Thus, beyond each of the eight tesseracts, which are of the same colour as the cubes which are their bases, lie eight tesseracts whose colours are derived from the colours of the first eight by adding blue. Thus—
| Null | gives | blue |
| Yellow | ” | green |
| Red | ” | purple |
| Orange | ” | brown |
| White | ” | light blue |
| Pink | ” | light purple |
| Light yellow | ” | light green |
| Ochre | ” | light brown |
The addition of blue to yellow gives green—this is a natural supposition to make. It is also natural to suppose that blue added to red makes purple. Orange and blue can be made to give a brown, by using certain shades and proportions. And ochre and blue can be made to give a light brown.

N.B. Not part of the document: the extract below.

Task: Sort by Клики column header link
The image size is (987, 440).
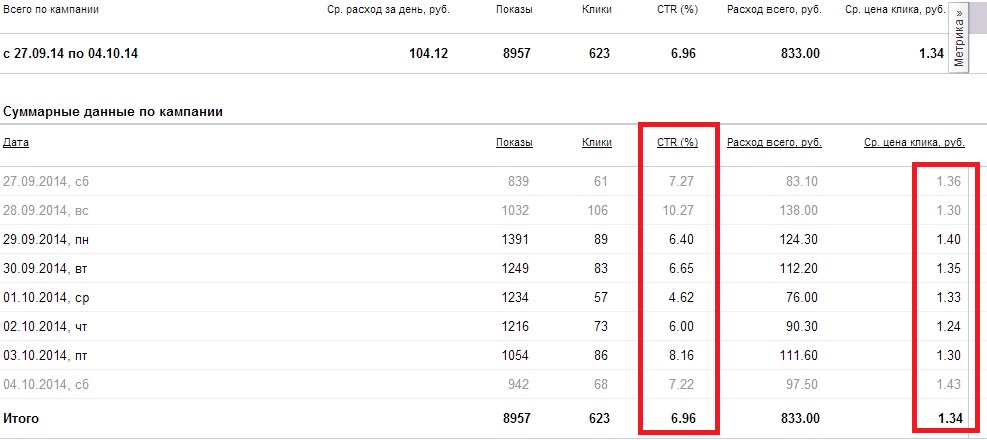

But the scheme of colours is merely used for getting a definite and realisable set of names and distinctions visible to the eye. Their naturalness is apparent to any one in the habit of using colours, and may be assumed to be justifiable, as the sole purpose is to devise a set of names which are easy to remember, and which will give us a set of colours by which diagrams may be made easy of comprehension. No scientific classification of colours has been attempted.
Starting, then, with these sixteen colour names, we have a catalogue of the sixteen tesseracts, which form a four-dimensional block analogous to the cubic block. But the cube which we can put in space and look at is not one of the constituent tesseracts; it is merely the beginning, the solid face, the side, the aspect, of a tesseract.
We will now proceed to derive a name for each region, point, edge, plane face, solid and a face of the tesseract.
The system will be clear, if we look at a representation in the plane of a tesseract with three, and one with four divisions in its side.
The tesseract made up of three tesseracts each way corresponds to the cube made up of three cubes each way, and will give us a complete nomenclature.
In this diagram, [fig. 101], 1 represents a cube of 27 cubes, each of which is the beginning of a tesseract. These cubes are represented simply by their lowest squares, the solid content must be understood. 2 represents the 27 cubes which are the beginnings of the 27 tesseracts one inch on in the fourth dimension. These tesseracts are represented as a block of cubes put side by side with the first block, but in their proper positions they could not be in space with the first set. 3 represents 27 cubes (forming a larger cube) which are the beginnings of the tesseracts, which begin two inches in the fourth direction from our space and continue another inch.